Feb 27, 2012, 1:02 PM
Marcel Moldage, the proprietor of Triple M Lodge, was recently dragged to the Industrial Tribunal by one Ousman Bojang, a former employee of the said lodge, for wrongful termination of his service.
In his testimony, Ousman Bojang told the tribunal that he had been working with Triple M Lodge as a manager.
He said he got the job through the ex-wife of the defendant, and got paid D5,000 as monthly salary.
He said he started working with the Lodge in March 2007 and continued to the 2nd of June 2011.
According to Ousman Bojang, his salary was stated on a pay slip, but it did not contain the actual salary.
The plaintiff added that the defendant told him that he would not pay 10% as Social Security contribution, and he was not allowed to sign for D5,000 but instead for D2,000 as his salary.
He added that his work as a manager involved book-keeping, watering flowers and cleaning when the defendant travelled.
He worked from 9 am to 10 pm, six days a week and yet got holidays only for one week in a year.

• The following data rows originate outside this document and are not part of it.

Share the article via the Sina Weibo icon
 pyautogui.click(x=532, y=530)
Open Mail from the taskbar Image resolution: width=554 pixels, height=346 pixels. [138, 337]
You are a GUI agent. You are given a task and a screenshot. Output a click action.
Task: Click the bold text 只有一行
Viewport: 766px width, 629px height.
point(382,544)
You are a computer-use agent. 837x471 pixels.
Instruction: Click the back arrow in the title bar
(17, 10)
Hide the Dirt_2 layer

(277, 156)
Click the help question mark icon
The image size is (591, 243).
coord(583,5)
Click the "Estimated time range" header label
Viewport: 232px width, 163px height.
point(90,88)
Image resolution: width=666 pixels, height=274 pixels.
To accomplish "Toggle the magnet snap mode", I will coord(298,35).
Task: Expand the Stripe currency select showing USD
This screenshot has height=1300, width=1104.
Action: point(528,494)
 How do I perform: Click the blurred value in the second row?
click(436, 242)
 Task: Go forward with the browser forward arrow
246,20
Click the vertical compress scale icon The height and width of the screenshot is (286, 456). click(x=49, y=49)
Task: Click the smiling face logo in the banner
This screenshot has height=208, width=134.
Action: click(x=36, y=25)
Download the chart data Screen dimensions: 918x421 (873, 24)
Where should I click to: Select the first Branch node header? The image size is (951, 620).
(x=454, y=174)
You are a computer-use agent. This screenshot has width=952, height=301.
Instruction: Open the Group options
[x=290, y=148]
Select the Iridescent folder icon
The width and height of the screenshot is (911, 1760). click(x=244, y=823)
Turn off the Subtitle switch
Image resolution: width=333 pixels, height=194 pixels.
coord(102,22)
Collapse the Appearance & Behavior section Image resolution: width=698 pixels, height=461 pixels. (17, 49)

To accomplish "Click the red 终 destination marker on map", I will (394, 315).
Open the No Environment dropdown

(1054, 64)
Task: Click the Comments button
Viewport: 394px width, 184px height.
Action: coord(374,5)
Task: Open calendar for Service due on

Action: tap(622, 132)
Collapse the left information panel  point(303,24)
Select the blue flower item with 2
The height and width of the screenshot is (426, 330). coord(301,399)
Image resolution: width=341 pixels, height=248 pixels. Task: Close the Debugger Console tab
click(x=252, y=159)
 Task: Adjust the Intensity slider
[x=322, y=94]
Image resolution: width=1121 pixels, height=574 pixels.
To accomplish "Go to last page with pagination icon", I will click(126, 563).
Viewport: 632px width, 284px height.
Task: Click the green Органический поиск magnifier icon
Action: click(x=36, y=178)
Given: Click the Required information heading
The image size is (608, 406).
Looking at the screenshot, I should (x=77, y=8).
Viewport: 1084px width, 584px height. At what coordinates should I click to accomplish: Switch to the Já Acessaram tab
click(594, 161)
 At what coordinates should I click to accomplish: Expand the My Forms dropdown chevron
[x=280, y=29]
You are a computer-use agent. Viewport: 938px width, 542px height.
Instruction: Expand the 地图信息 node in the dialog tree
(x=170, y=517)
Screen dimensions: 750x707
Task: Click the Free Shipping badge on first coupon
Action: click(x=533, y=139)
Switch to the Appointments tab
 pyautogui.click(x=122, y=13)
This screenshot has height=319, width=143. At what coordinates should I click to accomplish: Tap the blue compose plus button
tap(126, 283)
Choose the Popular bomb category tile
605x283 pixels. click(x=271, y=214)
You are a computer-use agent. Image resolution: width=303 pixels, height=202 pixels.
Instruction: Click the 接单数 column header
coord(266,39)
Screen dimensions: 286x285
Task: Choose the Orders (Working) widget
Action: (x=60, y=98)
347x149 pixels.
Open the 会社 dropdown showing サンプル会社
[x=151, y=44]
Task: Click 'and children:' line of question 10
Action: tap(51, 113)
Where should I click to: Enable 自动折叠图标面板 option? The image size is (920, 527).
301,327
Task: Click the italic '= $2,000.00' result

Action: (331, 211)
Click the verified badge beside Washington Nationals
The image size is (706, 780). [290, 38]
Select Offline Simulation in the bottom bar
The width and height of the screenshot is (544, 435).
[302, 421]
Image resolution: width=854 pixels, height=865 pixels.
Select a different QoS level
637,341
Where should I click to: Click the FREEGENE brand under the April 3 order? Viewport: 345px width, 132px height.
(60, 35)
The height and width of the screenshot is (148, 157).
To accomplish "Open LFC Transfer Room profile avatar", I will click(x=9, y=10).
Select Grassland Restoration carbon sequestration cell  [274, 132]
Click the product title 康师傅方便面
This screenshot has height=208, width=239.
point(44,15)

He said on the 1st of May which was a public holiday, if he did not report to work, he would have been fired by the defendant.
Also on the same day, he had visited his uncle who was hospitalized at the RVTH, but then received a phone call from the defendant that if he did not report to work, he would be kicked out of the company, which made him not to spend much time at the hospital, so as to keep his job.
In that very phone call, the defendant insulted him on the phone, and asked if he had not known that it was a working day.
He said when he reported for work, he was told that he was paid a salary and, therefore, he should take permission before leaving for any place.
When in fact they had made an agreement that, if he was to go out anytime, he would consult his colleagues, as he was not the only member of staff.
On 25 May, he reminded the defendant that he works in The Gambia, and should be given one month as vacation, but the defendant’s response to him was that he was the senior man, and was entitled to have one month as vacation.
On 1st June, the defendant brought him a new time-table stating that he should work from 9 am to 5 pm daily.
He said he then claimed for his last payment, and the defendant said he did not care if the plaintiff summons him.
From there, he said, he took permission and went to the Labour Department, and the commissioner scheduled a meeting on 13 June.
He said before the meeting ended the defendant said that he was going to talk to his lawyer, adding that the meeting was deferred until 22 June.
After resuming for the meeting, there was no agreement, and it was again deferred to 28 June. Then, he continued, he finally took the matter to court on that very day.